Internet-based subscription services are not covered by this decision, but instead pay the royalties that apply to Internet radio services that were decided in March - if the subscription service is non-interactive (i.e. a listener cannot pick what songs he wants to hear) and otherwise meets the rules that apply under the statutory license (see our memo, here, for the details of those requirements).  Internet-based services that are interactive or otherwise don't meet the requirements of the statutory license must obtain clearances directly from the copyright owners, paying a privately negotiated rate. 

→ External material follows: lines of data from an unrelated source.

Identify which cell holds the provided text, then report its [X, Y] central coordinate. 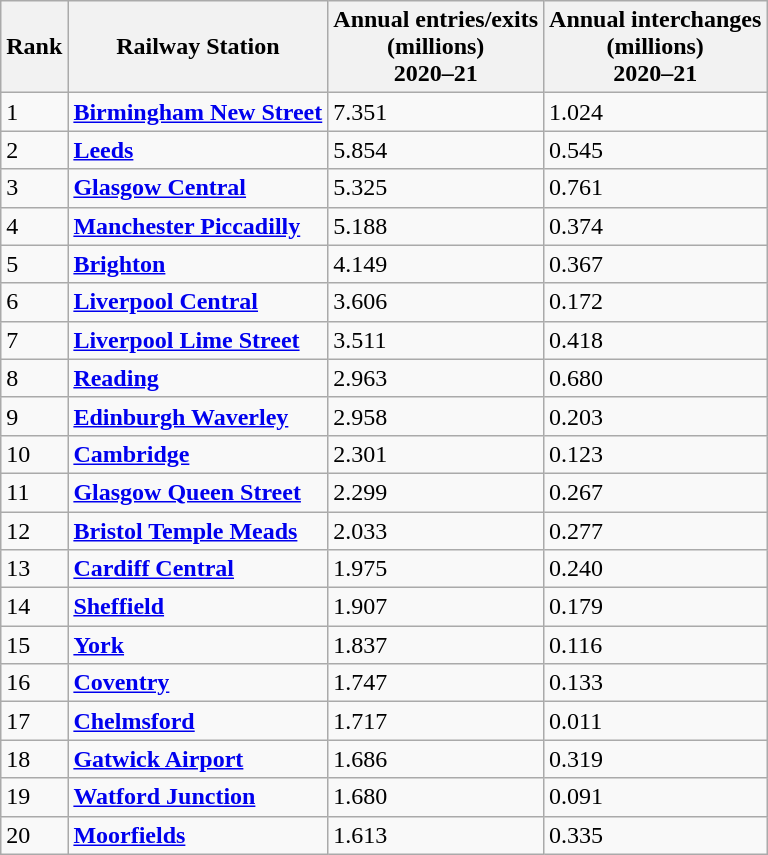
0.319 [656, 759]
0.240 [656, 569]
Liverpool Central [198, 302]
7.351 [436, 112]
2.299 [436, 492]
Edinburgh Waverley [198, 416]
York [198, 645]
Sheffield [198, 607]
0.374 [656, 226]
1.686 [436, 759]
0.123 [656, 454]
2.033 [436, 531]
Bristol Temple Meads [198, 531]
5 [34, 264]
0.203 [656, 416]
1.907 [436, 607]
5.325 [436, 188]
14 [34, 607]
3.511 [436, 340]
1.680 [436, 797]
16 [34, 683]
1.837 [436, 645]
13 [34, 569]
Cardiff Central [198, 569]
Liverpool Lime Street [198, 340]
18 [34, 759]
0.267 [656, 492]
0.367 [656, 264]
5.854 [436, 150]
Gatwick Airport [198, 759]
0.133 [656, 683]
7 [34, 340]
Birmingham New Street [198, 112]
1.613 [436, 835]
Watford Junction [198, 797]
Brighton [198, 264]
0.116 [656, 645]
9 [34, 416]
1.975 [436, 569]
Reading [198, 378]
1.747 [436, 683]
1.717 [436, 721]
4.149 [436, 264]
15 [34, 645]
10 [34, 454]
0.545 [656, 150]
Rank [34, 47]
Manchester Piccadilly [198, 226]
0.680 [656, 378]
0.172 [656, 302]
0.011 [656, 721]
2.958 [436, 416]
12 [34, 531]
2 [34, 150]
2.301 [436, 454]
8 [34, 378]
Leeds [198, 150]
19 [34, 797]
0.335 [656, 835]
1.024 [656, 112]
2.963 [436, 378]
Cambridge [198, 454]
0.418 [656, 340]
5.188 [436, 226]
0.179 [656, 607]
1 [34, 112]
0.761 [656, 188]
17 [34, 721]
20 [34, 835]
3 [34, 188]
Glasgow Queen Street [198, 492]
4 [34, 226]
3.606 [436, 302]
0.277 [656, 531]
6 [34, 302]
Glasgow Central [198, 188]
11 [34, 492]
0.091 [656, 797]
Chelmsford [198, 721]
Moorfields [198, 835]
Annual entries/exits(millions)2020–21 [436, 47]
Annual interchanges (millions) 2020–21 [656, 47]
Railway Station [198, 47]
Coventry [198, 683]
Determine the (X, Y) coordinate at the center of the cell enclosing the given text.  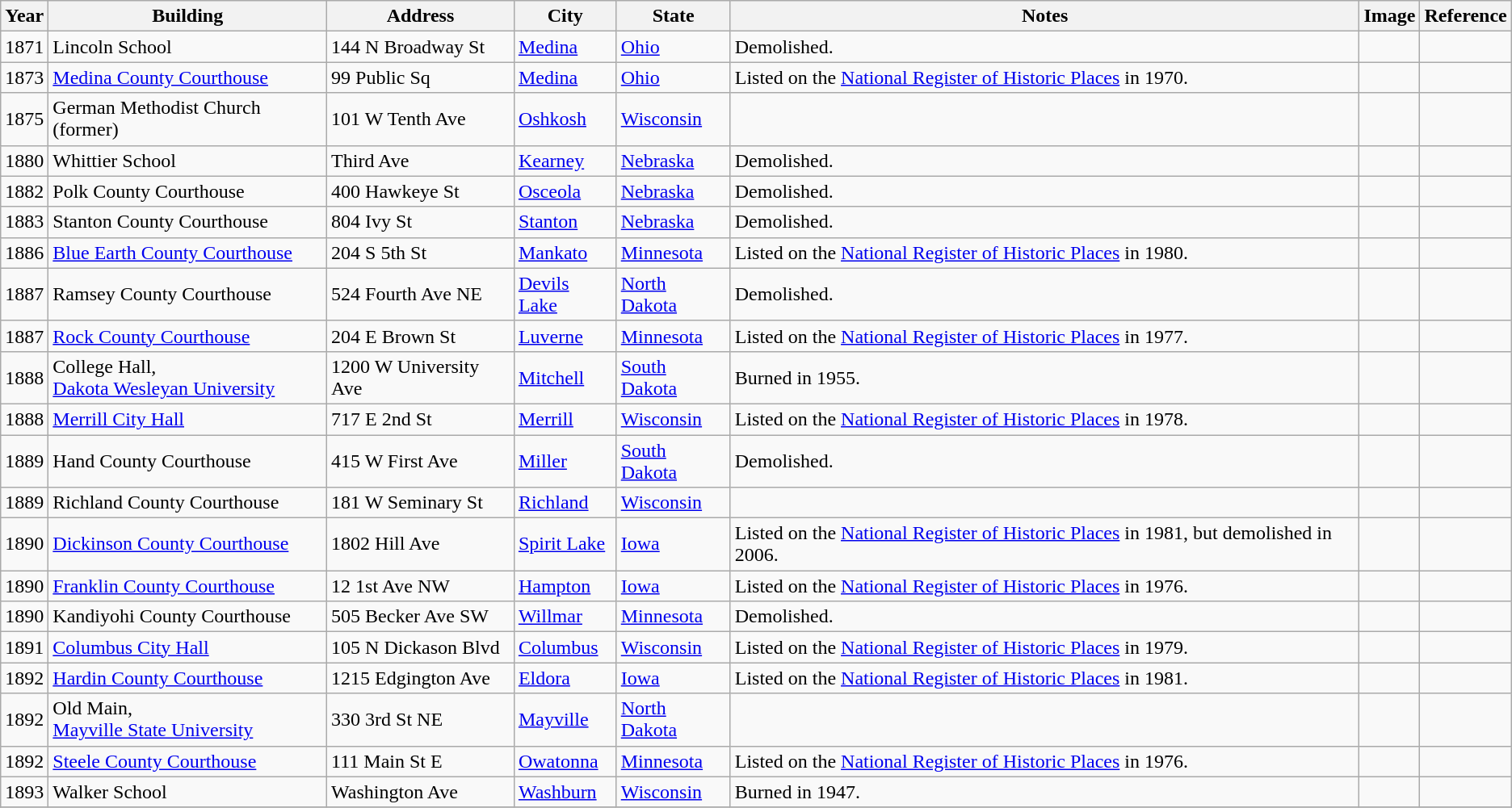
Year (24, 16)
Eldora (565, 678)
1802 Hill Ave (421, 544)
717 E 2nd St (421, 419)
Steele County Courthouse (187, 762)
Richland (565, 503)
Listed on the National Register of Historic Places in 1970. (1045, 78)
101 W Tenth Ave (421, 120)
College Hall,Dakota Wesleyan University (187, 378)
Hampton (565, 586)
Miller (565, 460)
Columbus City Hall (187, 648)
Mankato (565, 253)
1891 (24, 648)
Lincoln School (187, 47)
1883 (24, 222)
Listed on the National Register of Historic Places in 1978. (1045, 419)
Building (187, 16)
Richland County Courthouse (187, 503)
Stanton County Courthouse (187, 222)
Merrill (565, 419)
Hand County Courthouse (187, 460)
181 W Seminary St (421, 503)
Listed on the National Register of Historic Places in 1977. (1045, 336)
415 W First Ave (421, 460)
1200 W University Ave (421, 378)
1882 (24, 191)
Blue Earth County Courthouse (187, 253)
Third Ave (421, 161)
Stanton (565, 222)
Rock County Courthouse (187, 336)
1886 (24, 253)
1880 (24, 161)
Willmar (565, 617)
330 3rd St NE (421, 720)
Devils Lake (565, 294)
1215 Edgington Ave (421, 678)
Mitchell (565, 378)
400 Hawkeye St (421, 191)
Kearney (565, 161)
204 E Brown St (421, 336)
Merrill City Hall (187, 419)
Polk County Courthouse (187, 191)
1893 (24, 792)
Washburn (565, 792)
Oshkosh (565, 120)
Listed on the National Register of Historic Places in 1981, but demolished in 2006. (1045, 544)
Kandiyohi County Courthouse (187, 617)
105 N Dickason Blvd (421, 648)
1873 (24, 78)
505 Becker Ave SW (421, 617)
Whittier School (187, 161)
Listed on the National Register of Historic Places in 1981. (1045, 678)
Osceola (565, 191)
Washington Ave (421, 792)
State (674, 16)
Owatonna (565, 762)
City (565, 16)
Address (421, 16)
144 N Broadway St (421, 47)
99 Public Sq (421, 78)
Listed on the National Register of Historic Places in 1979. (1045, 648)
Spirit Lake (565, 544)
Franklin County Courthouse (187, 586)
Burned in 1955. (1045, 378)
Burned in 1947. (1045, 792)
Image (1389, 16)
Reference (1465, 16)
Ramsey County Courthouse (187, 294)
111 Main St E (421, 762)
Old Main,Mayville State University (187, 720)
Medina County Courthouse (187, 78)
Notes (1045, 16)
Luverne (565, 336)
German Methodist Church (former) (187, 120)
804 Ivy St (421, 222)
12 1st Ave NW (421, 586)
1875 (24, 120)
204 S 5th St (421, 253)
Hardin County Courthouse (187, 678)
Walker School (187, 792)
1871 (24, 47)
Columbus (565, 648)
Listed on the National Register of Historic Places in 1980. (1045, 253)
Dickinson County Courthouse (187, 544)
524 Fourth Ave NE (421, 294)
Mayville (565, 720)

The fact that two settlements, one providing rates that are double the amount of the other when the only effective difference between the services was whether they were in existence at the time the governing statute was written fuels complaints about the arbitrary nature of the Copyright Royalty process.  While SoundExchange and other copyright holders have asked for "fairness" in seeking a performance royalty on broadcasters (who currently do not pay such a royalty), they benefit from the unfairness in circumstances such as this, when identical services pay royalties that are twice that paid by existing services.  And, to the extent that all services are deemed to be part of a single broad market for audio services, as some have argued, is there really justification for different treatment between subscription, nonsubscription, Internet and non-Internet based services?  When the rates that apply to satellite radio are decided in the next month, will we see these differences manifest themselves yet again?

These are not questions for the Copyright Royalty Board to decide - they only need to approve this agreement and are not charged with the broader responsibility of assessing the difference in policy between similar services.   Comments on this settlement are due on December 10.